The Islamic world is very diverse and Afghanistan is hardly representative. But the fog of absolute distortion and misrepresentation throughout the Islamic world will make it hard for Obama to change the US's image there.

This leads to structural problem No.2. There is no comprehensive US-based communications effort with Muslims in the way there was with people living under communism during the Cold War. The parallels are very imperfect and Islam is not remotely the same as communism. But there is a parallel in this one sense. The US needs to communicate the truth to hundreds of millions of people who cannot get the truth from the mainstream media in the societies in which they live. So far, official US efforts at this giant, historic task have been fitful, confused and under-resourced.

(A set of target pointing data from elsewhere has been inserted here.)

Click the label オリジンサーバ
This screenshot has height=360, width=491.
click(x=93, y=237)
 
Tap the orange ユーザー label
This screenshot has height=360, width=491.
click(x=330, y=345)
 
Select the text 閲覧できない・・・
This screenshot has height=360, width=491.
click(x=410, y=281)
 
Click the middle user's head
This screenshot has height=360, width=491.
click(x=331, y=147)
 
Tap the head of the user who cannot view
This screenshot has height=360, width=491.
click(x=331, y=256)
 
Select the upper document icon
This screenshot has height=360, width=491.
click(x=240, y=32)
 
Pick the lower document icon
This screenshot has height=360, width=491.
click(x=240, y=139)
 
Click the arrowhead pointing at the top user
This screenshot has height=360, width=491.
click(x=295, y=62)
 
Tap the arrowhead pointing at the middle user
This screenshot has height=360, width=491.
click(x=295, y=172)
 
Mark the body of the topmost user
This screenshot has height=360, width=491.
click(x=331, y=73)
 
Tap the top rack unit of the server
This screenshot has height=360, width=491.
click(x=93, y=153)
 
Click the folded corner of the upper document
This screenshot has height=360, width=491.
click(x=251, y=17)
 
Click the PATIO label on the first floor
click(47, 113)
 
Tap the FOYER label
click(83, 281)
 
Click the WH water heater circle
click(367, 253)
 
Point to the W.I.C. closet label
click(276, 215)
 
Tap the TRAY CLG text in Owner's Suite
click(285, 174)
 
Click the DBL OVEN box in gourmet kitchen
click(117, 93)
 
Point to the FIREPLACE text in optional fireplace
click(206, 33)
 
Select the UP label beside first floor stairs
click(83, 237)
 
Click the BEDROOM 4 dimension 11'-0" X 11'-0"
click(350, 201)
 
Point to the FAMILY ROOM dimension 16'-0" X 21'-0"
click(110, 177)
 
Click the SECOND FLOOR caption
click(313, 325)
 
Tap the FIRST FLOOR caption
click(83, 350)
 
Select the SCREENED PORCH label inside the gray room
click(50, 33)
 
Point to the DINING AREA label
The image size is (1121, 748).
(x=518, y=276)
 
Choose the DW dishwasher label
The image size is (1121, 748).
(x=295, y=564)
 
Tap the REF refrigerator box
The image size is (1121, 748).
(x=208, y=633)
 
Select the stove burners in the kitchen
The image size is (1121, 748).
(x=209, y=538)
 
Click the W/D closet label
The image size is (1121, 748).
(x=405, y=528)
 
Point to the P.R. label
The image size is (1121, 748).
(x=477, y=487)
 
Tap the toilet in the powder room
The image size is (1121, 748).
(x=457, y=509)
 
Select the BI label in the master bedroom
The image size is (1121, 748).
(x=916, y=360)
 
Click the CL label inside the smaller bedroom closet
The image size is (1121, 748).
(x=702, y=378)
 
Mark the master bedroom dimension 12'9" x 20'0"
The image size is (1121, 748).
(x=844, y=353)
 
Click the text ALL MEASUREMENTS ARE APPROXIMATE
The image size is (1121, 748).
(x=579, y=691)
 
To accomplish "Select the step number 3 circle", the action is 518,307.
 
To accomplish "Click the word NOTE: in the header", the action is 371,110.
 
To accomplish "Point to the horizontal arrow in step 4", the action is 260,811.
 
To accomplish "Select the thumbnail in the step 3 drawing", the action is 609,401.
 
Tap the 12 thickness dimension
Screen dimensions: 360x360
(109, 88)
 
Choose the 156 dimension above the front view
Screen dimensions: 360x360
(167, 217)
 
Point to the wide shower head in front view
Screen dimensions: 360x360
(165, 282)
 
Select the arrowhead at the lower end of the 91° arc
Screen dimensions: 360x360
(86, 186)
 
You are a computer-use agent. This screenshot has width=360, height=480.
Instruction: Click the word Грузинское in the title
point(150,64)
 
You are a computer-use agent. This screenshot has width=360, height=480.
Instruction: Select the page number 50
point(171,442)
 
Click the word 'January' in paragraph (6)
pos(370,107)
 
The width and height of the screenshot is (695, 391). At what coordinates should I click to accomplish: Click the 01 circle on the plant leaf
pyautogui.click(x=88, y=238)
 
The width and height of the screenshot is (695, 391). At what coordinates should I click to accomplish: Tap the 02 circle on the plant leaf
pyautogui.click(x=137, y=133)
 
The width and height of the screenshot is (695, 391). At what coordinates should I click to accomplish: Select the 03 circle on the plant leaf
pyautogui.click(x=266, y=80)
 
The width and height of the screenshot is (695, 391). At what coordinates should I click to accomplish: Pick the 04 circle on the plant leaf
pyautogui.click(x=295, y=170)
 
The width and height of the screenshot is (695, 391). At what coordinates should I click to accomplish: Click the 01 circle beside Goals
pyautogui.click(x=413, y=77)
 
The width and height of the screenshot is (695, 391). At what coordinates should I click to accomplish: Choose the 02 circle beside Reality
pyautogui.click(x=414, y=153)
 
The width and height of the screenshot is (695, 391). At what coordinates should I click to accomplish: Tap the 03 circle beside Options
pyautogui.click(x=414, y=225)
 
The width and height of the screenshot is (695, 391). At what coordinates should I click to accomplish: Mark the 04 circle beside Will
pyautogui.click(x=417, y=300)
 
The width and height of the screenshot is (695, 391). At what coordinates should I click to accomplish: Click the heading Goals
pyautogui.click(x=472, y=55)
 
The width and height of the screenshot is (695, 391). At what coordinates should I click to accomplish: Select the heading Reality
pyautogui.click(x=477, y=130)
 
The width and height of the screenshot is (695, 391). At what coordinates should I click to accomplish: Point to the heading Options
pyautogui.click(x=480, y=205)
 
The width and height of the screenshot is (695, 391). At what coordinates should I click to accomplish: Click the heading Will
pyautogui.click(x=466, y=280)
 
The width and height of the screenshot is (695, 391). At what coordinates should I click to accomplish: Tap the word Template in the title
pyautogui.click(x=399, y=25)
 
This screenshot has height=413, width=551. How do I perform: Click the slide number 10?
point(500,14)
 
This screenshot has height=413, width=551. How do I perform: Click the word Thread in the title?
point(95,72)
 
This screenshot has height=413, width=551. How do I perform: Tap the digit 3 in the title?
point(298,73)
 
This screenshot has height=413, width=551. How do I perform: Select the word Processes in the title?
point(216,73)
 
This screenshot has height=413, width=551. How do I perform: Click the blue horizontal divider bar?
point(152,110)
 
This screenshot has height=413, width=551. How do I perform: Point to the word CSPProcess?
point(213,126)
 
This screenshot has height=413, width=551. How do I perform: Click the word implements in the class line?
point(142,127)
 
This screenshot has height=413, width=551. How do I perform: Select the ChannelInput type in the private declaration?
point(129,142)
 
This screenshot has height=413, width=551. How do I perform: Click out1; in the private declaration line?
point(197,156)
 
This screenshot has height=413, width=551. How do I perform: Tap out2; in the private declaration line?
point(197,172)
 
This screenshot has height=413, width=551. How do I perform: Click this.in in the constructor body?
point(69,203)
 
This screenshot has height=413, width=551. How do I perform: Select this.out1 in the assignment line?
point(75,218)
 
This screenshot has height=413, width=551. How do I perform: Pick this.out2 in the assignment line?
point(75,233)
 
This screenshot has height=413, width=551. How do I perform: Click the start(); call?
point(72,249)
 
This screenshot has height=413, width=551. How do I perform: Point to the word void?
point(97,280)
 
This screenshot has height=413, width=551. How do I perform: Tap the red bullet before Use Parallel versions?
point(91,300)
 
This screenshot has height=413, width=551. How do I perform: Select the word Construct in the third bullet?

Third, the speech, in part because of its studied ambiguity on many key points, will generate unrealistic expectations among Muslims. They believe the US needs to change, not them. But Obama is actually promising the continuation of all US policies in substance, with only a change in the tone and rhetoric. That is the right thing for Obama to do, but eventually all the policies that millions of Muslims hate will continue, and they will continue to hate these policies and may even come to hate Obama for leading them to expect something different. Nonetheless, it is right for Obama to make the effort.

Finally, Obama seemed to accede to the idea that the Israeli-Palestinian dispute is the heart of the US-Islam problem. This, as Obama knows, is nonsense and he acknowledged as much by asking Muslim leaders to stop using it as a distraction from other issues in their own societies.

Beyond these structural problems there were some frankly weird little bits to the speech. Obama constantly defended the right of Muslim women to wear the hijab but never defended the right of Muslim women not to wear the hijab. This is really and truly deeply dumb and is a typical State Department style mistake, in which the US defines Islam in a way that concedes the purely internal Islamic arguments about practice and lifestyle to the most conservative elements. This is not cultural sensitivity, it's American stupidity.

Similarly, while Obama is a strong defender of Israel, including in this speech, he did not defend it as a democracy, which is the real basis for its US support. The passages on the need for Islamic societies to be tolerant of their own religious minorities were also a bit strange. He nominated the Copts in Egypt, which was fair enough, but then added the Maronites in Lebanon. So Lebanon now is an Islamic state that must be tolerant of the Maronite minority, who were once the majority, of course, until they were in effect driven out of their homeland. And bizarrely there was no mention of the shocking persecution of the Baha'is in Iran, one of the most egregious of all the cases of sustained religious persecution.

The lame speechmaker's tendency to equate all sides of every dispute also seemed to see an equivalence between defects in American civil society and systemic dictatorship in the Arab world, and between faults in Israeli democracy and decades of terrorism, anti-Semitism and maximalist rejectionism by Palestinian leaders.

There was also a lot of ambiguity in key passages. The section on Israeli settlements was quite opaque, for all its seeming boldness, and may even constitute a walk back from recent pressure on Israel. It's hard to know.

Bottom line, Obama made a good pitch: it's just not absolutely certain in all respects what he's selling or whether anyone will buy it.